WHAT YOU ARE ASKED TO DO
Swap "Select" for "Choose" in the entries below and reproduce them otherwise unchanged. Omit the pictures from your output.

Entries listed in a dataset
+===+
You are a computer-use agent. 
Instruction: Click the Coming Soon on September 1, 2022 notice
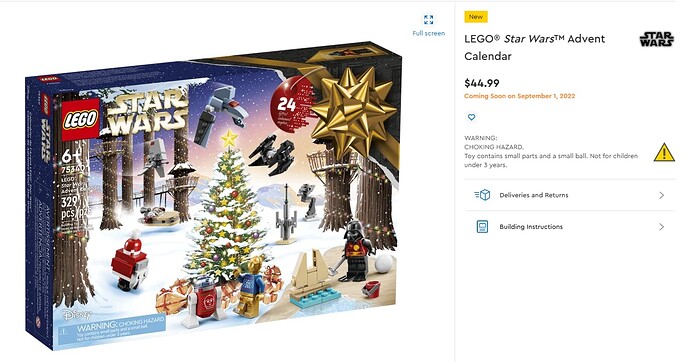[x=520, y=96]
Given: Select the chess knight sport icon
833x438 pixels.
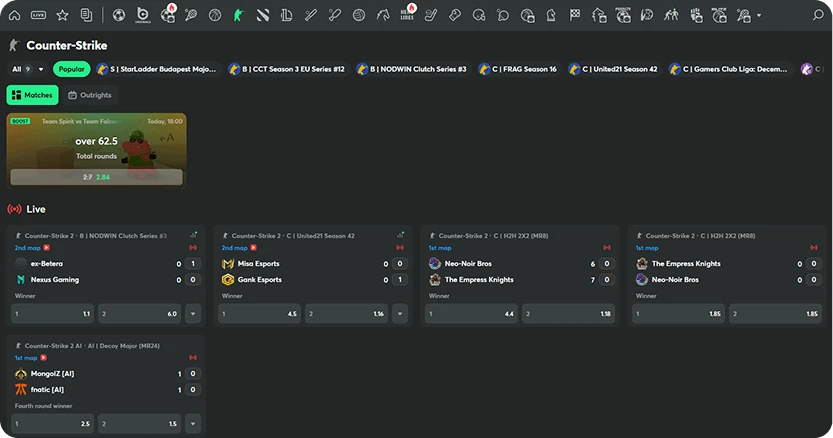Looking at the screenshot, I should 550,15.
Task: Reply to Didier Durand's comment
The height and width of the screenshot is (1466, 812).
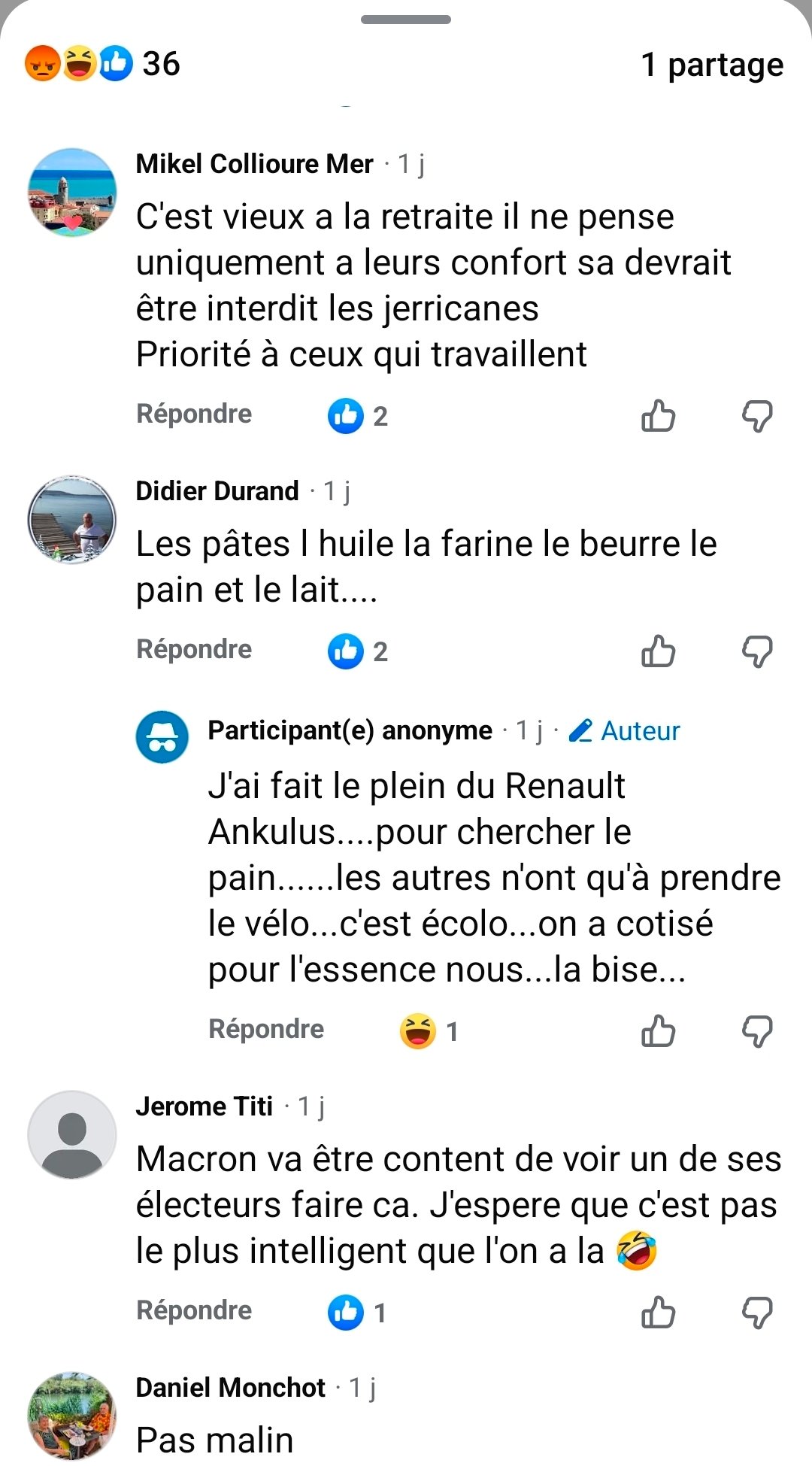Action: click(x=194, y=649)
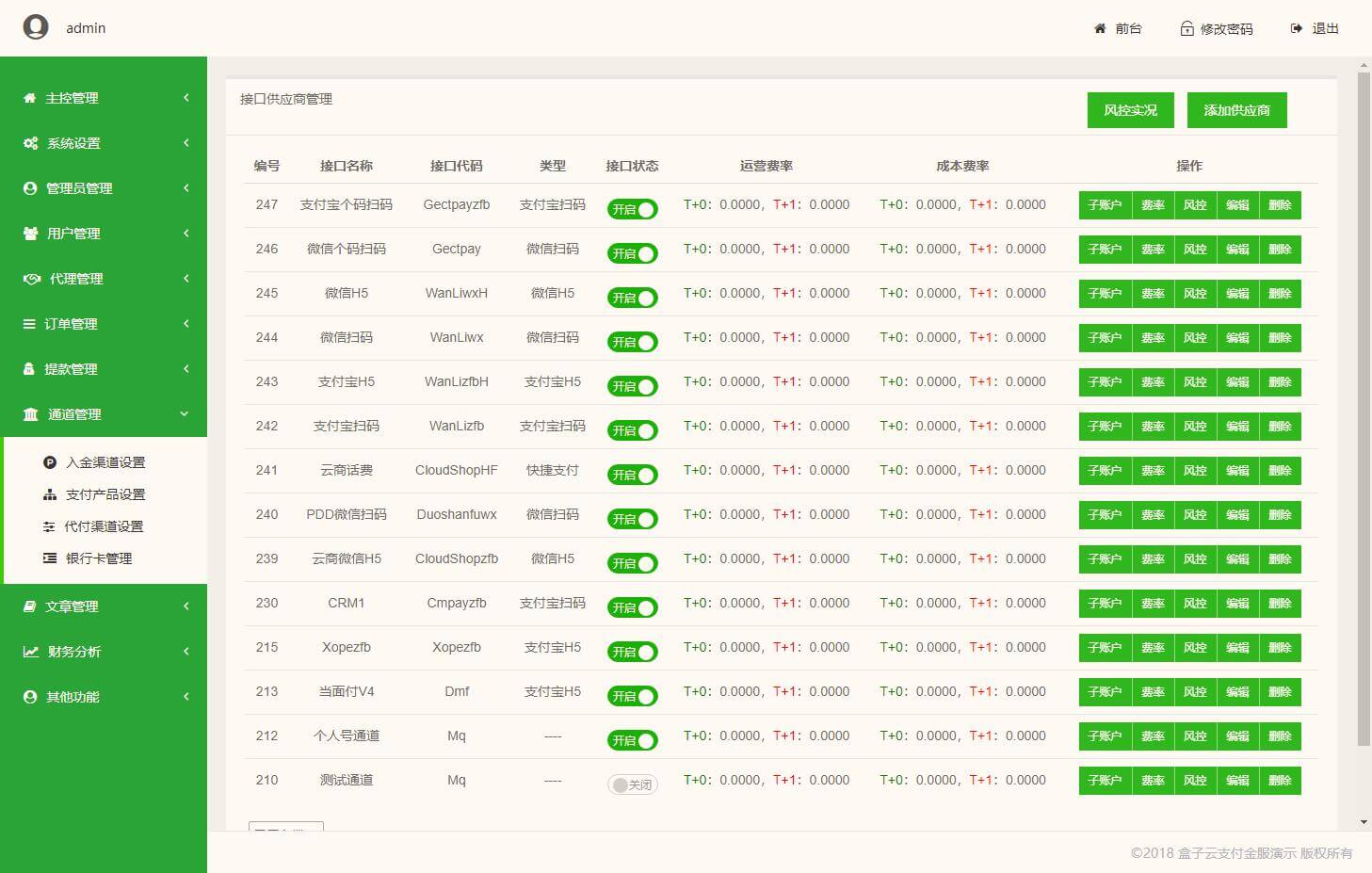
+===+
FINISHED EXERCISE
You are a computer-use agent. 
Instruction: Click the Coming Soon on September 1, 2022 notice
[x=520, y=96]
Given: Choose the chess knight sport icon
833x438 pixels.
Looking at the screenshot, I should 550,15.
Task: Reply to Didier Durand's comment
The height and width of the screenshot is (1466, 812).
Action: click(x=194, y=649)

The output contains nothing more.